- **AIM**:
Rewrite the listing from its start through the line that contains "[x=182, y=248]", replacing "upper" with "top" and leaving everything else unchanged.

Listing for finding displayed items
+===+
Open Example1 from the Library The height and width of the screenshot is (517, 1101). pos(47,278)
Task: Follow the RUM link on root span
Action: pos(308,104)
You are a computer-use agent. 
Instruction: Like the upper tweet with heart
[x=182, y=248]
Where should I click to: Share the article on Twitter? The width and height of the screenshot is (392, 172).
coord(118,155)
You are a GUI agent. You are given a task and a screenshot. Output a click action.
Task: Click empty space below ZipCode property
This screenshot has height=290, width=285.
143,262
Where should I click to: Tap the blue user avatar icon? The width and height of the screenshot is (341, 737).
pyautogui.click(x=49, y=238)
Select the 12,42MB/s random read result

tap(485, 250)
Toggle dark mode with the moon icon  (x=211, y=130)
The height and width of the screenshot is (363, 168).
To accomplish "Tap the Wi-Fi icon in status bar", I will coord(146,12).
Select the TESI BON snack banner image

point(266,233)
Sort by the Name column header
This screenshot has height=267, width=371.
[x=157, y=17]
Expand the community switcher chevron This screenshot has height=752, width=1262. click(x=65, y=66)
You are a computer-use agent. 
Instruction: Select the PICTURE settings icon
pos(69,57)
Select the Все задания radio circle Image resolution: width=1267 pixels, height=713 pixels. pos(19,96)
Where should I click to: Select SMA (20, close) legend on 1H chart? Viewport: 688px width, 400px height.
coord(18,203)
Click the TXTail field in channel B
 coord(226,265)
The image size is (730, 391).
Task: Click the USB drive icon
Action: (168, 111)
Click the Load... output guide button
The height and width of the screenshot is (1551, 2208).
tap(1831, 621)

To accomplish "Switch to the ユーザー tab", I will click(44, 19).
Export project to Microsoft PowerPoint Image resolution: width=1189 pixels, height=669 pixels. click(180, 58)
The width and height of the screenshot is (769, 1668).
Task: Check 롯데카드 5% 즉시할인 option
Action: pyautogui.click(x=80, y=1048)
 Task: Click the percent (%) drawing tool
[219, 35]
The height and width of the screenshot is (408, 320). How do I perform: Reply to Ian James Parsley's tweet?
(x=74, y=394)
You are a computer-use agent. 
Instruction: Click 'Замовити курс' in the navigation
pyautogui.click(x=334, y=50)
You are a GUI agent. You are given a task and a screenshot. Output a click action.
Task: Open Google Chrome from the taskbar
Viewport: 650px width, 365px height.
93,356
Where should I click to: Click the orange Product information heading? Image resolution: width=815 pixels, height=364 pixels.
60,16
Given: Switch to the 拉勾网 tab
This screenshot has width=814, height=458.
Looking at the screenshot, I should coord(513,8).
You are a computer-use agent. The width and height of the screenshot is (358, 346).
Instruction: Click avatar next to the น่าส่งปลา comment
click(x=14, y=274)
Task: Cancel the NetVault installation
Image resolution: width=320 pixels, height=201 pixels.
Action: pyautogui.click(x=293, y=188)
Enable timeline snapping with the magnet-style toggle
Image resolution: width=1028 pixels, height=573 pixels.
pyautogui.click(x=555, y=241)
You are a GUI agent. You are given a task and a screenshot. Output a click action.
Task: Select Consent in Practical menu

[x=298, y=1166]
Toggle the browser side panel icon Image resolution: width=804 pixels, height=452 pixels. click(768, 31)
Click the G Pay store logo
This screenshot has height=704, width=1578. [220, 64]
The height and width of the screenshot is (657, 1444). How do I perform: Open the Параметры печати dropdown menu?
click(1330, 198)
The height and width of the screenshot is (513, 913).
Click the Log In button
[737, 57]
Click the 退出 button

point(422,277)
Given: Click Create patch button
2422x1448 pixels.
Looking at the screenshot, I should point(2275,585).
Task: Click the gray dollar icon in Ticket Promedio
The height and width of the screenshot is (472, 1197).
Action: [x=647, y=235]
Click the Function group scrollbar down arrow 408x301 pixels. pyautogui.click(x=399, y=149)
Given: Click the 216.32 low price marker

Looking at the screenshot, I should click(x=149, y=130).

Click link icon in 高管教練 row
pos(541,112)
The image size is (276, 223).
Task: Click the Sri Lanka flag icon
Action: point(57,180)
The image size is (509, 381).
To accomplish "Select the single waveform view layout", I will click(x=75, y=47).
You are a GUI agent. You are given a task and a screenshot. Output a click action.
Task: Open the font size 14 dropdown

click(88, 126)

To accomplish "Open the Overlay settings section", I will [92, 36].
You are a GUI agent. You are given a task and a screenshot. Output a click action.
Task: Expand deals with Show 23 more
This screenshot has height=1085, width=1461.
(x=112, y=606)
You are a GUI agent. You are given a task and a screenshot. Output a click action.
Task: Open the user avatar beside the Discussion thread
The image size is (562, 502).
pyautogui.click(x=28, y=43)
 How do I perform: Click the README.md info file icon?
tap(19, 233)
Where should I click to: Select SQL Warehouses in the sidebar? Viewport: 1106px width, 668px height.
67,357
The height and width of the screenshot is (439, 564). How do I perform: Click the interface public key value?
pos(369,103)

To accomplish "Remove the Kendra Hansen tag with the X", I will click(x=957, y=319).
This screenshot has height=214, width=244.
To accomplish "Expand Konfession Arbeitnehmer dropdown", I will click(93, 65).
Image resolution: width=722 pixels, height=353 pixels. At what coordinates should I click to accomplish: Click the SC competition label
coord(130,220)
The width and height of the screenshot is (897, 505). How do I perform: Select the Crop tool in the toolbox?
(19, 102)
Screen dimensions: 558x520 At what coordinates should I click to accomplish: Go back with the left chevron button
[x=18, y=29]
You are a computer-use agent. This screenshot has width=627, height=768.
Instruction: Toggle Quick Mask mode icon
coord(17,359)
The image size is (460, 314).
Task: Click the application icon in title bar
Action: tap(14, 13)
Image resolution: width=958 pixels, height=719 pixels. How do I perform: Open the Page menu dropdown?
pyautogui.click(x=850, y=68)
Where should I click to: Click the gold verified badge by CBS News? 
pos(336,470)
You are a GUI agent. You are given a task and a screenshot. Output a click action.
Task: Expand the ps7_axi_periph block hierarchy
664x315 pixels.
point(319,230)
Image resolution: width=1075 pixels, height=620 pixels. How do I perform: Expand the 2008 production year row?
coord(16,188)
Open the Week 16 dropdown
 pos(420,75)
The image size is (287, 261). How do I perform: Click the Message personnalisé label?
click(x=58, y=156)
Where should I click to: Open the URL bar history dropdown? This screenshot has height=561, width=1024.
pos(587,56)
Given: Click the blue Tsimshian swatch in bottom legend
+===+
- **CORRECT RESPONSE**:
Open Example1 from the Library The height and width of the screenshot is (517, 1101). pos(47,278)
Task: Follow the RUM link on root span
Action: pos(308,104)
You are a computer-use agent. 
Instruction: Like the top tweet with heart
[x=182, y=248]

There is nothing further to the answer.